儘管精裝房拎包入住已經很方便,但收拾起來還是有點麻煩,衣服和日常用品倒還好,麻煩的是喻即安那些書。
大幾百本書,每一本都有自己的位置和用處,有些書以前礙於地方沒辦法擺出來,現在有了獨立的書房,就可以上書架了。
喻鳴一邊幫他整理書架,一邊跟他說:“新版的《內科學》跟舊版的放一起吧?好找。”
喻即安嗯了聲,從泡沫箱裡把模型小心地搬出來,整理了一下,安放到架子上,後退兩步認真觀賞片刻,滿意地點點頭。
書房的書桌是胡桃木的,很寬大,可以擺開很多東西,電腦和打印機放在一起再也不會覺得擁擠了。
喻即安滿意地摸摸桌麵,忽然聽到喻鳴說:“你這書怎麼一點筆記都沒有,你最近學習是不是鬆懈了?”
喻即安目光一頓,看了眼他手裡書的封皮,哦了聲,轉移話題道:“家裡我的臥室,就改成你的書房吧?”
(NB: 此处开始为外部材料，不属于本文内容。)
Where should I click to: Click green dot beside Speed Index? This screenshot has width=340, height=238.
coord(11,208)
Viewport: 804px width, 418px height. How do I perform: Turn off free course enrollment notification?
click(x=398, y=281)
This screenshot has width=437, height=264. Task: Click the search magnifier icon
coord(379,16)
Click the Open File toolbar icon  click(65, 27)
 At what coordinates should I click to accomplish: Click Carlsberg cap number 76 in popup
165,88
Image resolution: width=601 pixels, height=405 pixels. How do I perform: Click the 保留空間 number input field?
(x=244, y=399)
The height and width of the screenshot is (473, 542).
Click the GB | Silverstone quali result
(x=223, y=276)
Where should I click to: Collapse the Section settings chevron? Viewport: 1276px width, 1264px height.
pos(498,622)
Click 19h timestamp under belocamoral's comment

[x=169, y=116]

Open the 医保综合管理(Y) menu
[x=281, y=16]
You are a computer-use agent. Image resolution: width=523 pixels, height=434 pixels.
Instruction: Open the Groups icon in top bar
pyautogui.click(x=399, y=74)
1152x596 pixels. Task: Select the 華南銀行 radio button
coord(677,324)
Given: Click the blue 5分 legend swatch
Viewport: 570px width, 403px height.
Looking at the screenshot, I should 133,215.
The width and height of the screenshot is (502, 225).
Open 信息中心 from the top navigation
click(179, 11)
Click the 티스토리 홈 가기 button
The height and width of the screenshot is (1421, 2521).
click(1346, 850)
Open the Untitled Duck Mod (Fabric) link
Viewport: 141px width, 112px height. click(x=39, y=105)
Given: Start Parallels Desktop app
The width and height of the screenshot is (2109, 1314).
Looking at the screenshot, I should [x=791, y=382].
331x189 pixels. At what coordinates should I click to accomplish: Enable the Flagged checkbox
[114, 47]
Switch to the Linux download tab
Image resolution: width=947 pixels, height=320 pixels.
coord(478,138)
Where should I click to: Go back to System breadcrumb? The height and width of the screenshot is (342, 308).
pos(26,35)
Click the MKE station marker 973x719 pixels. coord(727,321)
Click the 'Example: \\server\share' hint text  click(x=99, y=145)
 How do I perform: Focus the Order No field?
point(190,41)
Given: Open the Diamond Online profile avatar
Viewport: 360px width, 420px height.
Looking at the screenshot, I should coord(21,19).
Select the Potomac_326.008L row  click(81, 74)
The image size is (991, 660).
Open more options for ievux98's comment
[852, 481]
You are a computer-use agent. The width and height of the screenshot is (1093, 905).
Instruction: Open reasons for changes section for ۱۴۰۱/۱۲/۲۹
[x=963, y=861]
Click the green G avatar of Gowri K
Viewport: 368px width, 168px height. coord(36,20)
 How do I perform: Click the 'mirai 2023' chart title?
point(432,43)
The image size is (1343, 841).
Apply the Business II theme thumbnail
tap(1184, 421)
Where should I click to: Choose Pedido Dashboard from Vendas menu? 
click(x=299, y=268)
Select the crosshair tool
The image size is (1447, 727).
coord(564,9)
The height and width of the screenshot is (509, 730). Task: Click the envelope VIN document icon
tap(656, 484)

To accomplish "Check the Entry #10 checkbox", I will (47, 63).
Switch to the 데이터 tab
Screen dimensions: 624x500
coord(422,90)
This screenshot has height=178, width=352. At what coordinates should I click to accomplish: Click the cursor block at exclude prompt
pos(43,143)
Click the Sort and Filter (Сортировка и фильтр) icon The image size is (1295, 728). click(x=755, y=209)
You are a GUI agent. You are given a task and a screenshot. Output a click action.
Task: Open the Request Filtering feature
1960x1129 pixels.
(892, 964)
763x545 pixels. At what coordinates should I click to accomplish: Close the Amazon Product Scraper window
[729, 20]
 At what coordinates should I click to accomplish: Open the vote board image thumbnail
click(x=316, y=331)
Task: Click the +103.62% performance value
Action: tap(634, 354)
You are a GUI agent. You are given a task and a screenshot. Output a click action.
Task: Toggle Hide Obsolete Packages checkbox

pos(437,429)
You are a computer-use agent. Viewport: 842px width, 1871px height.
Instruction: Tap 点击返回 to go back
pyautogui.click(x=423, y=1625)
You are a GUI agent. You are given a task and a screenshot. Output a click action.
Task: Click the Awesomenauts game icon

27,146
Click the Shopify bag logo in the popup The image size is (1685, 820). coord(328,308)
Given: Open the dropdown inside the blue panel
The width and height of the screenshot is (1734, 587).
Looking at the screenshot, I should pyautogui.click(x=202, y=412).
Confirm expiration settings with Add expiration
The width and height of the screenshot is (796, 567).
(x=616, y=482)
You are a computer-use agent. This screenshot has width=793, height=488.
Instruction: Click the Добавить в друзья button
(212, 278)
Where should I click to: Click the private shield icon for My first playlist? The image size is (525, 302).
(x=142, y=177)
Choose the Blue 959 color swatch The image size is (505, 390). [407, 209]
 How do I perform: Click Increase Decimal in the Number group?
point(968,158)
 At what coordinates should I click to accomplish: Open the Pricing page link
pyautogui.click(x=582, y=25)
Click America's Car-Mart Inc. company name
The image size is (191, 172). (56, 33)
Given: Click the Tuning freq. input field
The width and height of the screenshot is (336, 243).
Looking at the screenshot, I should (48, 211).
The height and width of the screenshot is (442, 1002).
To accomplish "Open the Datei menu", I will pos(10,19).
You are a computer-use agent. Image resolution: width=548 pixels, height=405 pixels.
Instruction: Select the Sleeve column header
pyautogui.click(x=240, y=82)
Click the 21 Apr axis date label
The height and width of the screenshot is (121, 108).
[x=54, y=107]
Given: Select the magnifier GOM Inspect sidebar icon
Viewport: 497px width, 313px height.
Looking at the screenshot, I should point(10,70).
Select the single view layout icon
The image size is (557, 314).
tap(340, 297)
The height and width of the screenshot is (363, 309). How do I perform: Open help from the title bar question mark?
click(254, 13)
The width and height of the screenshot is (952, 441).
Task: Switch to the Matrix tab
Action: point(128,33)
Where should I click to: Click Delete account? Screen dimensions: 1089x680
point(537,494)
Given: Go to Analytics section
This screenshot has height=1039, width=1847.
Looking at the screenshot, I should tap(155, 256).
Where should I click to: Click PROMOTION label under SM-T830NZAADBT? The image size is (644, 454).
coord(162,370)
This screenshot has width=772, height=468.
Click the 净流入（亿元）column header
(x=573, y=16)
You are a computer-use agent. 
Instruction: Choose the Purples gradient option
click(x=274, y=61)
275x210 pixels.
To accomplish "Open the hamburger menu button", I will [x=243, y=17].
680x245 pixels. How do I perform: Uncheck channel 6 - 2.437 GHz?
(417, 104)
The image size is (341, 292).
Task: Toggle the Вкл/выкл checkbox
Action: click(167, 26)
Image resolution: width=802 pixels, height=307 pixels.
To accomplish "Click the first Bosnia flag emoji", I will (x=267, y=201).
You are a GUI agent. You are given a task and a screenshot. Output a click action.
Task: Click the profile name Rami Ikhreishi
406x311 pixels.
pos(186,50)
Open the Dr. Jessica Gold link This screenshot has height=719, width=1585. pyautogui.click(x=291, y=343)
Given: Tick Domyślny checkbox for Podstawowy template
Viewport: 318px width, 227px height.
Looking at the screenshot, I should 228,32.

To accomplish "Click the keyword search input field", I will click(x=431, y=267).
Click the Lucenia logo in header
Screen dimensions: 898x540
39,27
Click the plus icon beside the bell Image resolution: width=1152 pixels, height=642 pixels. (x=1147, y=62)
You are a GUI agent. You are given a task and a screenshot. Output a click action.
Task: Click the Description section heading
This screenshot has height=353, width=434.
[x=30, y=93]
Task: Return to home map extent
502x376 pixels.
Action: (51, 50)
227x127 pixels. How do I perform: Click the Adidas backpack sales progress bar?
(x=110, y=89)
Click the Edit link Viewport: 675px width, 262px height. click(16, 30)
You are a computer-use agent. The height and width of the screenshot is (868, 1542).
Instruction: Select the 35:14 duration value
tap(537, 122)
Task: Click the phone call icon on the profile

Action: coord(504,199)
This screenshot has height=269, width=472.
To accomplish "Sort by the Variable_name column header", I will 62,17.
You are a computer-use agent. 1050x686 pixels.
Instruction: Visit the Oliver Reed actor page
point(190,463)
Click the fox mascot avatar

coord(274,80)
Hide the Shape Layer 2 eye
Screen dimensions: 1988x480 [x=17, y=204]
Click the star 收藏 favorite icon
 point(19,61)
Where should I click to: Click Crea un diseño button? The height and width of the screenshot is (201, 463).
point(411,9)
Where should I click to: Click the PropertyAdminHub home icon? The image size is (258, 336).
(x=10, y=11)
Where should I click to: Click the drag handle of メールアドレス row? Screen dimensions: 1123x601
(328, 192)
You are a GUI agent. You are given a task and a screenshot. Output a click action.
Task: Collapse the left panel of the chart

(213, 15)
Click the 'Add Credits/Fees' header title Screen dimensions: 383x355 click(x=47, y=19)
“那你回家睡哪裡?”喻鳴搖搖頭,“算啦,現在也挺好的。”
喻即安趁機試探:“我看馮教授那邊改得不錯,花的時間也不多,要不然……我們家也照著改一下?”
他難得說話這麼拐彎抹角,但喻鳴想了想,還是拒絕了:“算了,再過兩年就能搬新房了,忍忍就過了,不行就讓你奶奶過來跟你住幾天。”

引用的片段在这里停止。